Para OSIS itu meletakkan nampan mereka bersamaan di meja itu, membuat pemuda berkacamata yang tengah makan itu menghentikan sendoknya. Perlahan mengarahkan pandangannya pada sembilan orang yang melingkari tempatnya.

"Semuanya sesuai dengan perkiraan kita," ujar salah satunya.

Tak lama pemuda itu tersenyum, dan diikuti dengan tawa yang lain.

Ah, sepertinya ada yang terlewatkan di sini bukan?

★★★

Saat Saddam terbangun di kamar asramanya dengan keringat yang mengucur dari tubuhnya, ia menatap Daniel yang tersenyum bahagia ke arahnya membuat pemuda itu mengernyit. Dengan cepat ia mengambil kacamata di nakas, sebuah pesan baru saja masuk di ponselnya, sebuah grup yang sepertinya telah lama tidak ada percakapan di sana.

Saddam menatap Daniel, lalu mereka berlari ke bawah, lantai satu, kamar 0002, tempat Ketua OSIS berada.

Para OSIS itu sampai bersamaan di depan kamar Isamu, pemuda itu tengah berdiri di depan pintu. Mereka menatap bingung satu sama lain, terheran-heran dengan apa yang tengah terjadi sekarang.
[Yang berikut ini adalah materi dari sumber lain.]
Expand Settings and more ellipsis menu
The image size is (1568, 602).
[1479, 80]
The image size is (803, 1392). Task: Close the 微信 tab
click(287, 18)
Sampai Fannan di sana mengangkat sebuah kalender, memperlihatkan sebuah tanggal dan bulan yang terasa aneh.

"Guys, kita balik ke masa lalu."

Mereka kembali ke masa lalu, bukan, bukan tahun yang jauh, mereka hanya kembali ke beberapa bulan sebelumnya. Tepat dimana Abraham Franklin baru belum diperkenalkan di Lingga Baganti.

Mereka semua menatap satu sama lain, ada rasa senang karena mereka selamat dari peristiwa itu, ada rasa cemas karena kenapa mereka bisa kembali ke masa lalu.
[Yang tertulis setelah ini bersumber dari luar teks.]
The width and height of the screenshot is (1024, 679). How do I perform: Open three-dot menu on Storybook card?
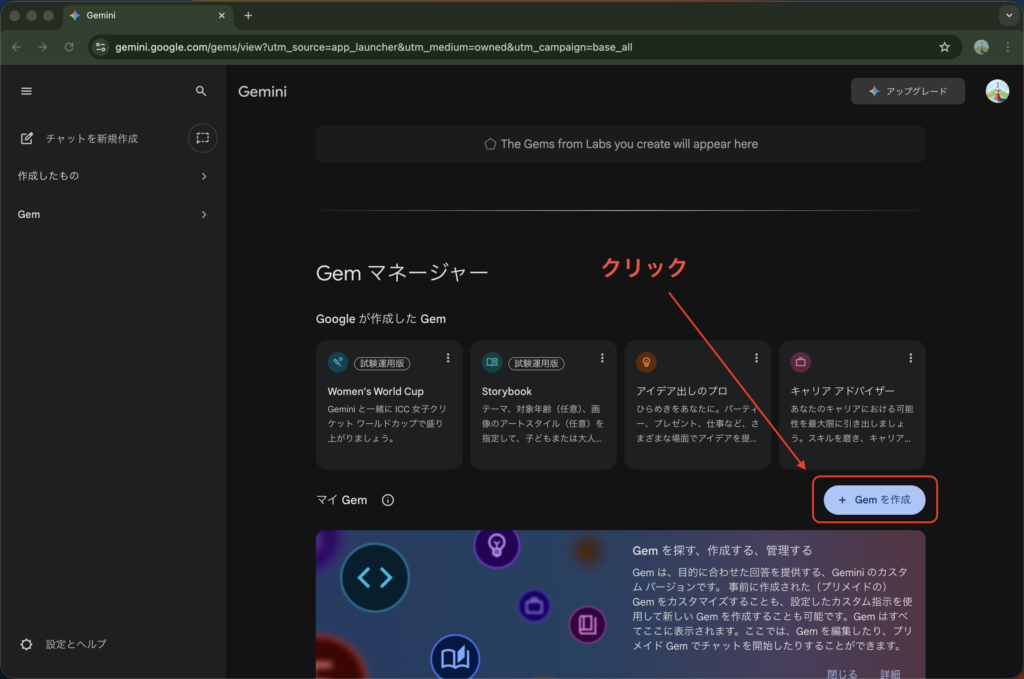[x=602, y=358]
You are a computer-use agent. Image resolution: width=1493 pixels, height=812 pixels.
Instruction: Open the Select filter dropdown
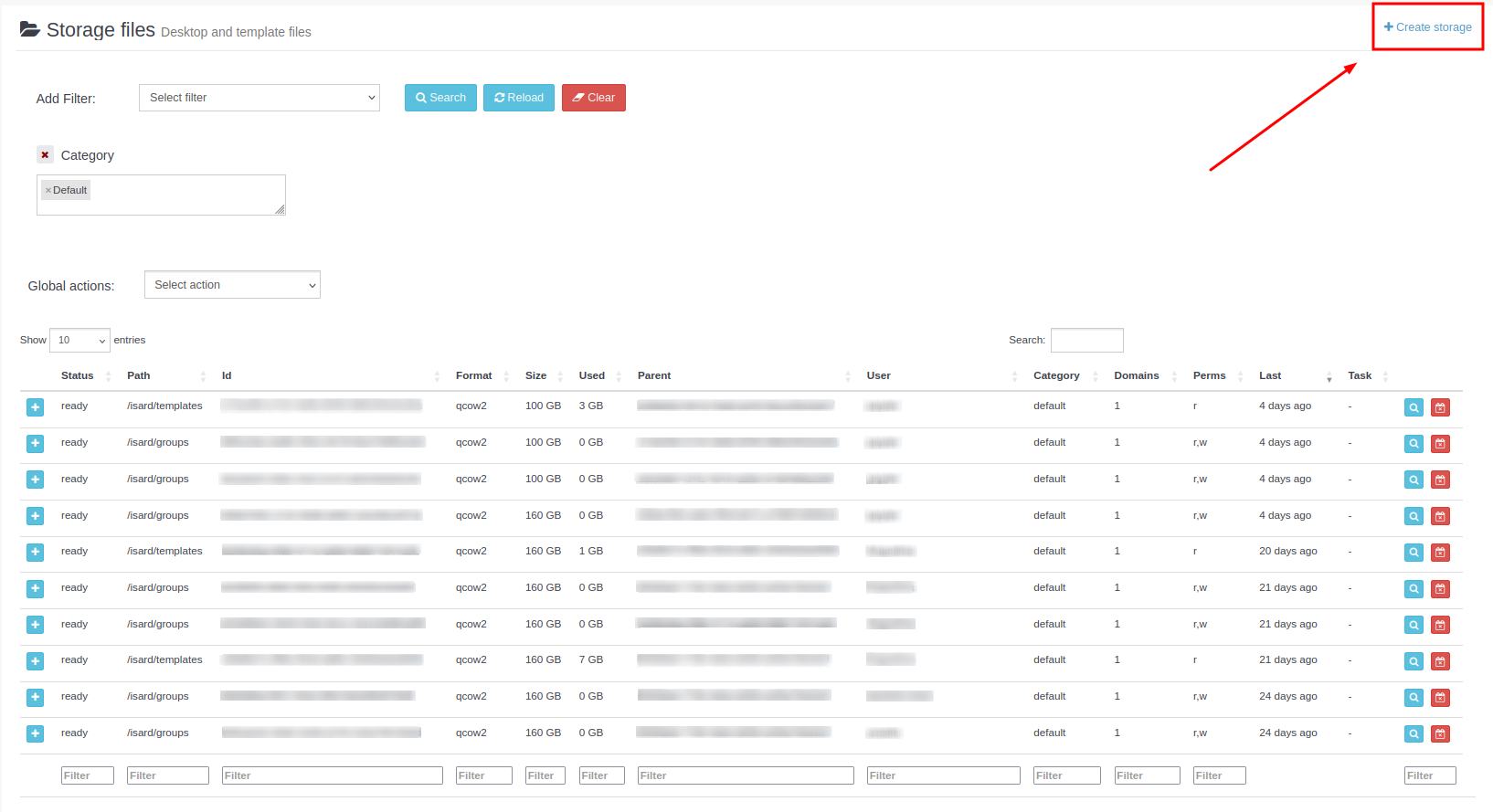(259, 98)
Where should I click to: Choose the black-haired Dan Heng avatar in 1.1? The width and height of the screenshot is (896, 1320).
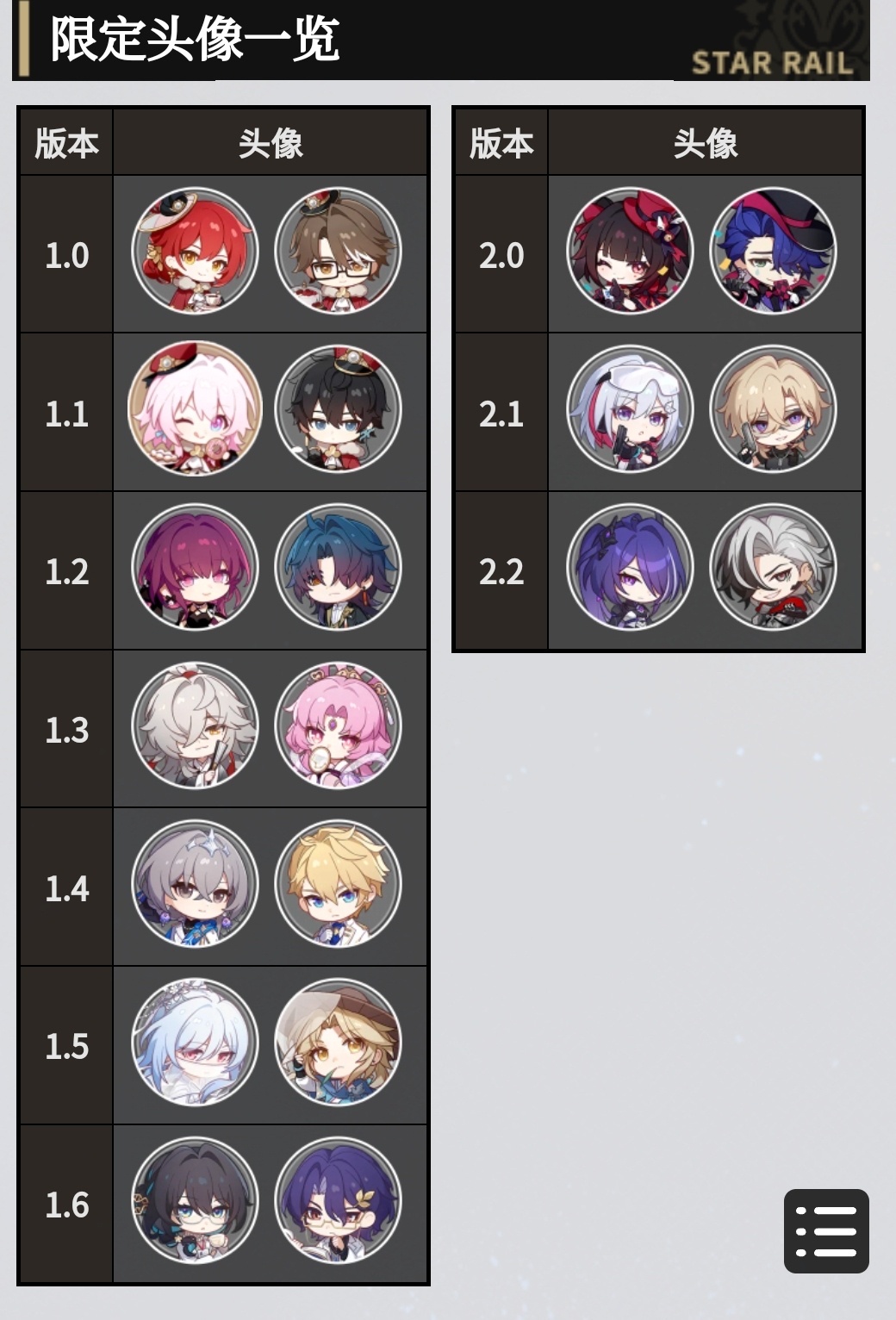tap(339, 410)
"Tenang semuanya, karena ada sejarah yang berubah karena kemenangan kita, mungkin dengan kembalinya kita ke masa lalu untuk memperbaiki sejarah yang berubah itu. Abraham Franklin gak akan diperkenalkan sebagai Kepala Sekolah baru kita!"

Penjelasan Saddam menatap yang lain ikut tenang, tapi Kaivan tentu saja tak serta merta percaya.
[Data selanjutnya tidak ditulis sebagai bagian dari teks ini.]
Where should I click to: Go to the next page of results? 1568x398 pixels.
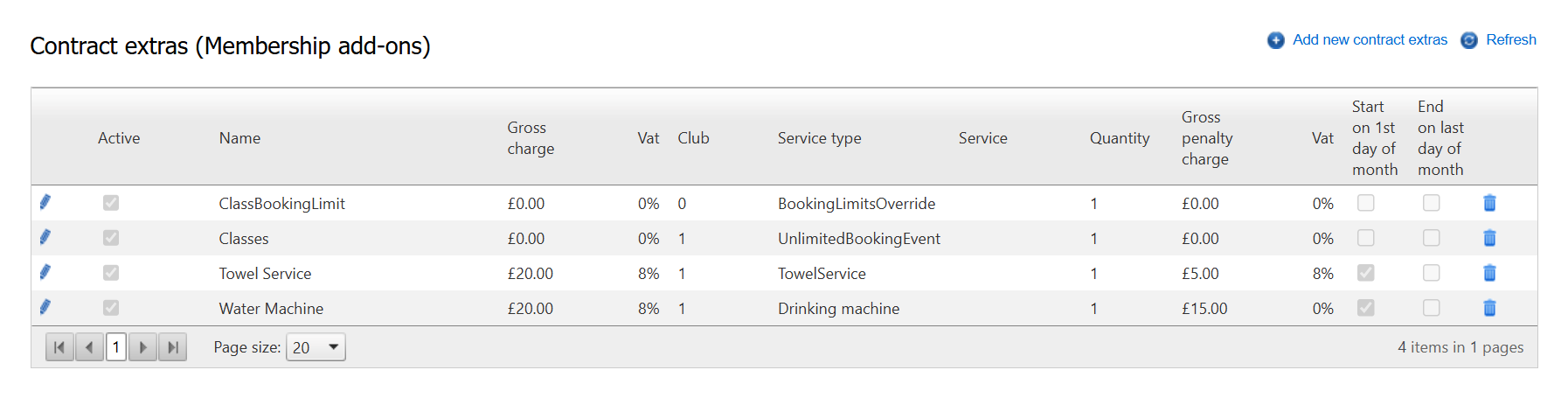143,347
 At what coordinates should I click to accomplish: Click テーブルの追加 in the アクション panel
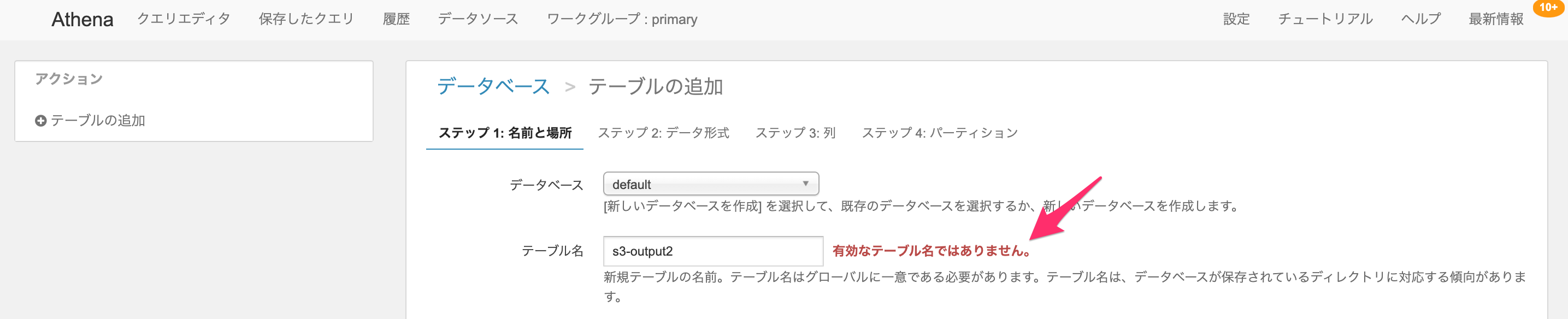[x=97, y=121]
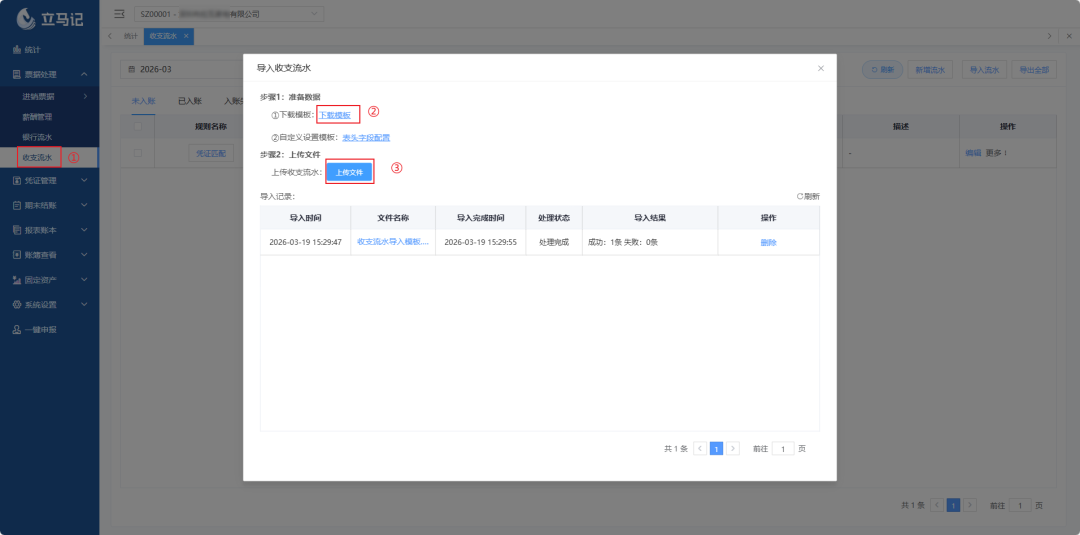Check the first row checkbox beside 凭证匹配
1080x535 pixels.
138,153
"Gimana kalo Abraham Franklin tetap muncul?"

Saddam menyunggingkan senyumnya. "Dia gak akan muncul, percaya sama gue."

Mereka semakin menanti hari di mana Abraham Franklin akan muncul, mencoba berpikir positif bahwa mereka telah berhasil mengalahkan Iblis Hitam dan menyelamatkan Luna.

Dan ya, mereka semua juga menyempatkan melihat kembali kondisi ruang bawah tanah itu. Melihat kembali apakah peti Daniel masih ada di sana atau tidak, dan sesuai dugaan mereka semua, peti beserta tubuh Daniel masih ada di sana.

Mereka segera melapor pada pihak sekolah, mereka harus menyelamatkan tubuh Daniel sebelum tanggal kedatangan Abraham Franklin tiba. Memang aneh bagi Saddam, karena ia tidak melihat peti lain seperti yang ada pada mimpinya. Atau mungkin peti itu memang sengaja disembunyikan?

Sekolah gempar pada waktu itu, mengetahui penemuan sebuah jasad di ruang bawah tanah. Prediksi mereka jasad itu diawetkan, sekolah menutupinya dari media dan publik karena tidak ingin menimbulkan spekulasi yang tidak-tidak terhadap sistem Lingga Baganti.

Sekolah tentu juga merasa aneh, kenapa jasad siswa yang sudah sangat lama bisa terawetkan dengan sempurna di sana. Di tambah mereka mencari dan menemukan bahwa jasad itu adalah salah satu murid pertama Lingga Baganti dan terdaftar sebagai korban gempa yang tidak ditemukan jasadnya.

Pihak sekolah sempat mencari keluarga Daniel, ditemukan bahwa tidak ada informasi tentang keluarga Daniel yang lain, mungkin juga keluarga Ogawa terlibat masalah di negara mereka, mungkin karena darah Indonesia, Jepang dan Belanda yang ada pada mereka.

Malam itu Saddam kembali dimimpikan neneknya, mengatakan bahwa kebersamaannya bersama Daniel harus berakhir di sini. Meskipun sedih melepas seorang teman yang selalu bersamanya selama dua kehidupan, dengan berlinangan air mata, Saddam tetap melakukan ritual pelepasan jiwa Daniel dari Lingga Baganti.